Kong and Yu originally planned to finance the project themselves, but in November 2006, Production I.G officially consented to the film and began offering financial support. Through ties to Manga Entertainment, the French company Pathé became the film's production company. Yu was retained as its producer, but Chris Nahon took over as the film's director. Korean actress Jun Ji-hyun, who adopted her English screen name Gianna Jun for the release, plays the role of Saya. Rather than being paid a straight license, Production I.G will receive a percentage of all revenues generated by the film.

Originally slated to be released worldwide in spring 2008, the film premiered in Japan on May 29, 2009, under the title Last Blood (ラスト・ブラッド, Rasuto Buraddo). The film was released in the United Kingdom on June 26, 2009. Sony Pictures licensed the film for release in North America, where it was released to theaters by Samuel Goldwyn Films on July 10, 2009.

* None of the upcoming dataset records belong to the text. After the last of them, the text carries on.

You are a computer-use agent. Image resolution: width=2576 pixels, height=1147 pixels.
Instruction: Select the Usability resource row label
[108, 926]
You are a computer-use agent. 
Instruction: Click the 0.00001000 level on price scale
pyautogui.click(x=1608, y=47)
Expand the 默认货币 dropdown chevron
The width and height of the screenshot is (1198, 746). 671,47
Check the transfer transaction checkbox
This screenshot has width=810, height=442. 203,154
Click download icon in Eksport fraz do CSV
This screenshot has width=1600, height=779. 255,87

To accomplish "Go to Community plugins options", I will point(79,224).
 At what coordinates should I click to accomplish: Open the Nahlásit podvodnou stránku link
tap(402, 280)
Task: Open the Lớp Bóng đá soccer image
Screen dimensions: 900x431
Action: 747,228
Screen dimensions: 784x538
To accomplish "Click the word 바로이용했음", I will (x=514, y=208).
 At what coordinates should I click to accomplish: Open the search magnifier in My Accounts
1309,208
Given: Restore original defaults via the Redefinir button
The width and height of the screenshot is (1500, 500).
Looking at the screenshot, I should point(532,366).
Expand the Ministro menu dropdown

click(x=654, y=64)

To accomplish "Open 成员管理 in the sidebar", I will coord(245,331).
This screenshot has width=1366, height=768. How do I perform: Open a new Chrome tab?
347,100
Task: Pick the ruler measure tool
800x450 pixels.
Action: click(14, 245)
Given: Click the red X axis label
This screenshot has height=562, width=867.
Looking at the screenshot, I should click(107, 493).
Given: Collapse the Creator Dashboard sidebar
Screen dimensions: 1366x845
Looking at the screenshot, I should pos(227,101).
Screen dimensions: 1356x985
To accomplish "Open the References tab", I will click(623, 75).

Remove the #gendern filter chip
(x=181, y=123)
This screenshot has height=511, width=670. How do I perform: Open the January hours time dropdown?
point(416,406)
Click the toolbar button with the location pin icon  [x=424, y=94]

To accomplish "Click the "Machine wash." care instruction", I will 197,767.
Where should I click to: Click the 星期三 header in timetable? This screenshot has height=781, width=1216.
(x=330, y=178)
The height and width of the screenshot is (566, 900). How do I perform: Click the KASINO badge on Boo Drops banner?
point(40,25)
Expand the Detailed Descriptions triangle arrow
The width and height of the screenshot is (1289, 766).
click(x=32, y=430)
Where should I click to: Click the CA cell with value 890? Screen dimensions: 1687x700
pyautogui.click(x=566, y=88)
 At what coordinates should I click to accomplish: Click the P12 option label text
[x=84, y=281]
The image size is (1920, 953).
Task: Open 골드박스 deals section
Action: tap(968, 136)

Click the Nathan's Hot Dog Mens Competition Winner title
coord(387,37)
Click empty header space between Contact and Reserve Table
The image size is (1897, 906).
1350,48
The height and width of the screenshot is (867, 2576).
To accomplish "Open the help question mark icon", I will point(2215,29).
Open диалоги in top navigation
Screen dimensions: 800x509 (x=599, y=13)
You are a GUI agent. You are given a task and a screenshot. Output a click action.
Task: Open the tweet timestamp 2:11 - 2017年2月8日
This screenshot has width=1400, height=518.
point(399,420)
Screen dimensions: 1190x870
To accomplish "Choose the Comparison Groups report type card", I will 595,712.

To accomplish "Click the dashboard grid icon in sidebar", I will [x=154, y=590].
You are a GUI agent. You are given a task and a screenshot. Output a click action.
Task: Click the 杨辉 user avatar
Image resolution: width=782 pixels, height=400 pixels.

===Spin-off anime series===

In 2005, Sony and Production I.G announced the creation of Blood+, a fifty-episode anime television series. It is held to be an alternate universe telling of Blood: The Last Vampire; it has only minor connections and similarities to the film, and many differences. Blood+ premiered in Japan on October 8, 2005, on MBS/TBS and aired until September 23, 2006. The series was written and directed by Junichi Fujisaku and features original character designs by Chizu Hashii. Through Sony's international division, Blood+ was licensed for distribution in multiple regions. In the United States, the series was broadcast as part of Cartoon Network's Adult Swim from March 11, 2007, until March 23, 2008. The anime became its own franchise, with two light novel series adaptations, three manga adaptations, and two video games.

In 2011, manga artist group CLAMP and Production I.G announced their collaboration of the twelve-episode anime television series called Blood-C. This spin-off series is also set in different universe from the film and the previous anime, and only shares the main character, having katana as her main weapon, and basic premise of her defeating monsters with that sword. CLAMP provided the story and original character designs, Tsutomu Mizushima directed the series, Nanase Ohkawa of CLAMP handled the series' scripts, and Junichi Fujisaku co-wrote the scripts and supervised the series. The series aired on Japanese television from July 8, 2011, to September 30, 2011. The sequel anime film, Blood-C: The Last Dark was released in theaters on June 2, 2012. The anime also became its own franchise, with two novelizations, two manga adaptations, a stage play, and three live-action films.